Feb 20 2009
Actin, a globular protein found in all eukaryotic cells, is a workhorse that varies remarkably little from baker's yeast to the human body.
Part of the cytoskeleton, actin assembles into networks of filaments that give the cell structural plasticity while driving many essential functions, from cell motility and division, to vesicle and organelle transport within the cell. In a groundbreaking new study in the current issue of Developmental Cell, Brandeis researchers raise the curtain on how this actin maintains just the right filament length to keep the cell healthy and happily dividing.
Using baker's yeast as the model organism, Brandeis researchers Melissa Chesarone, Christopher Gould, and James Moseley, all in the lab of biologist Bruce Goode, set out to discover how the length of actin fibers is controlled. By answering this question, the scientists sought to advance understanding of asymmetrical cell division, a process that not only allows yeast to divide, but also ensures the proper renewal of human stem cells and plays a crucial role in early stages of embryonic development.
In yeast cells, as in all other cells, actin fibers serve as internal "railways" or tracks that give the cell directionality and provide the wherewithal for transporting various molecular and membrane-bound cargoes from one end of the cell to the other.
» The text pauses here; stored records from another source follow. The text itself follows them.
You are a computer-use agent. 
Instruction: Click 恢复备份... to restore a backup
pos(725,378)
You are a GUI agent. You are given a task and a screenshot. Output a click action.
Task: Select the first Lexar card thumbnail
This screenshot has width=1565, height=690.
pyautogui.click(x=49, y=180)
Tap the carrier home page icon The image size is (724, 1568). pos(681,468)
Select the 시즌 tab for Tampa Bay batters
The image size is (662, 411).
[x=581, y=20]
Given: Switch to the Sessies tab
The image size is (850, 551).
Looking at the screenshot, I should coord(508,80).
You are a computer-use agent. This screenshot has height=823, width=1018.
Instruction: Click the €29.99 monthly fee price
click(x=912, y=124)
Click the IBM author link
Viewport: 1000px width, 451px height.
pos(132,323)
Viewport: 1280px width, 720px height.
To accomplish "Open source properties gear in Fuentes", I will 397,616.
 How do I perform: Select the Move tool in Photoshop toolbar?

Molecular machines called formins produce many of the actin fibers, but in the absence of a displacement factor to put a brake on the process, formins will essentially stop at nothing, producing excessively long actin filaments at ridiculously fast rates, and wreaking cellular havoc, says Goode. In humans, genetic defects in formins are associated with conditions such as infertility and deafness.
"We wanted to know how you turn the formins off. What disrupts the interaction of the formin with the actin filament, thus terminating actin assembly and regulating its length?" Goode explained.
The researchers discovered that a protein called Bud14 is a potent inhibitor, directly binding to the formin and displacing it, thereby producing actin filaments of normal length, a prerequisite for proper actin cable architecture and cargo transport.
"In all animal, plant, and human cells, life depends on rapidly producing actin filaments of defined lengths, and we now have an important clue as to how this is regulated," said Goode. "We're now homing in on the precise mechanism by which Bud14 works and extending this analysis to mammalian cells. Once again, yeast has provided the ideal system in which to pioneer a basic problem that applies to most other species."